To do
Copy out exactly, from the entries that follow, the line holding "Where should I", the line holding "How do I perform: Click", and all lines between them, but no pictures.

Input for this task
Content starts

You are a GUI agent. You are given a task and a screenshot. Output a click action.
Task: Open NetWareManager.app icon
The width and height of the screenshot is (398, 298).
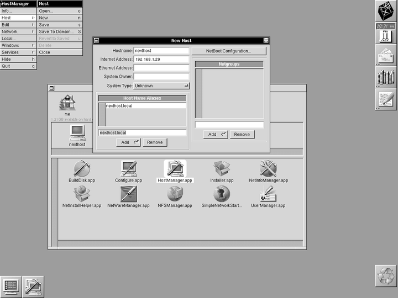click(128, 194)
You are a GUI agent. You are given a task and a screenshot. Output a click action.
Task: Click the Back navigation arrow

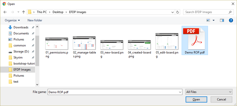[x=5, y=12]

Content ends
Content starts

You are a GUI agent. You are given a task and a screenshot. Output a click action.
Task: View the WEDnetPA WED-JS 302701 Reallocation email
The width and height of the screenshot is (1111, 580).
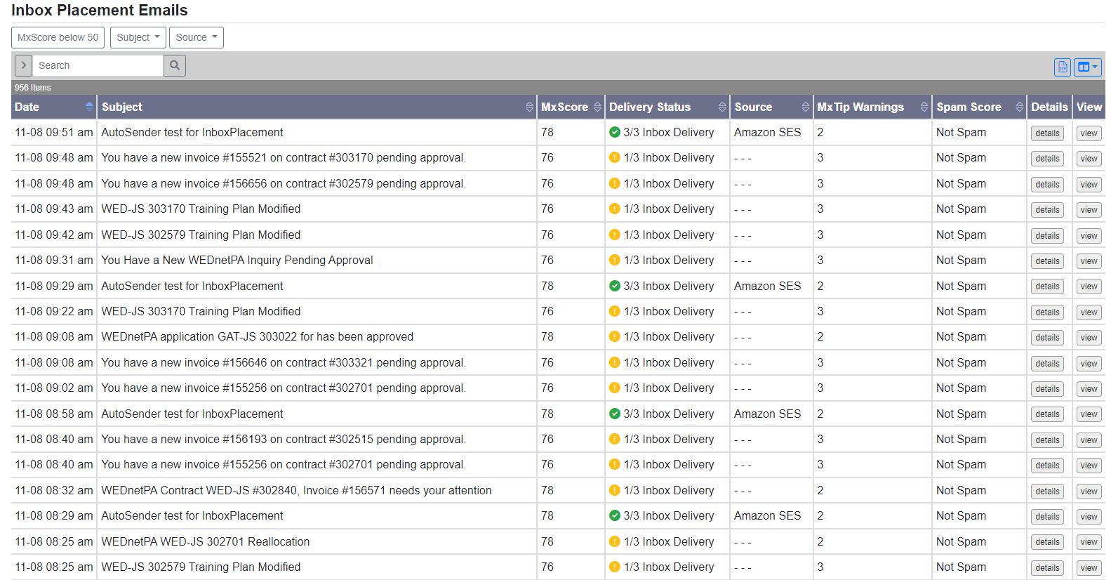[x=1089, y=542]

Content ends
Content starts

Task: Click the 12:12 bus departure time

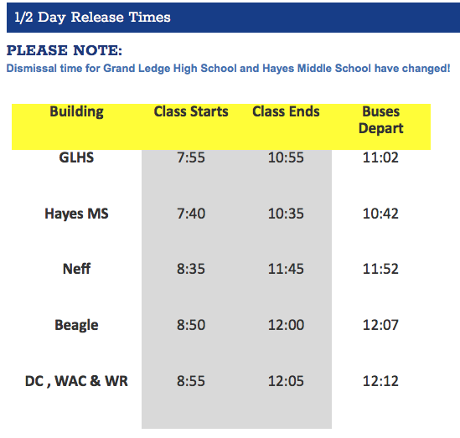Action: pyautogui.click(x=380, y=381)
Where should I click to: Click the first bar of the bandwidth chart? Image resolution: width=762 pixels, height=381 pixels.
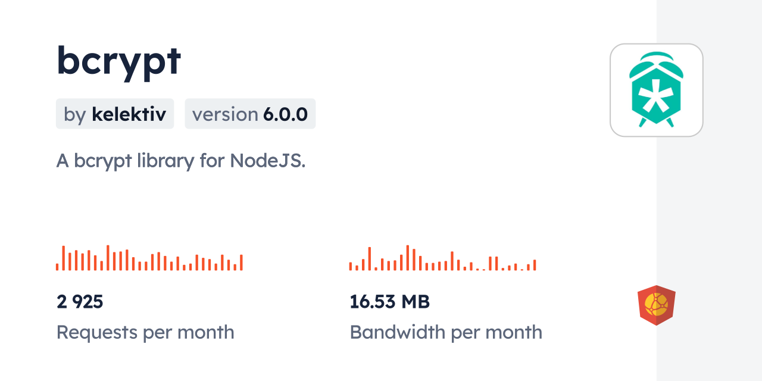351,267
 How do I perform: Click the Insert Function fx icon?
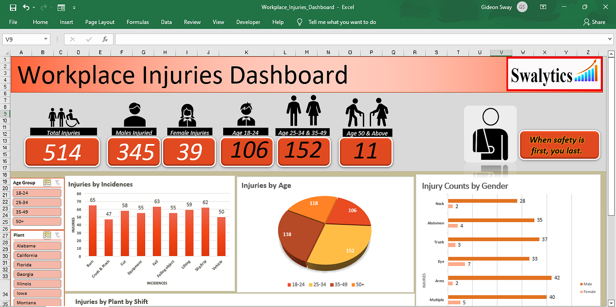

Content ends

Response area
Where should I click to: Click the first bar of the bandwidth chart? Image resolution: width=762 pixels, height=381 pixels.
351,267
 How do I perform: Click the Insert Function fx icon?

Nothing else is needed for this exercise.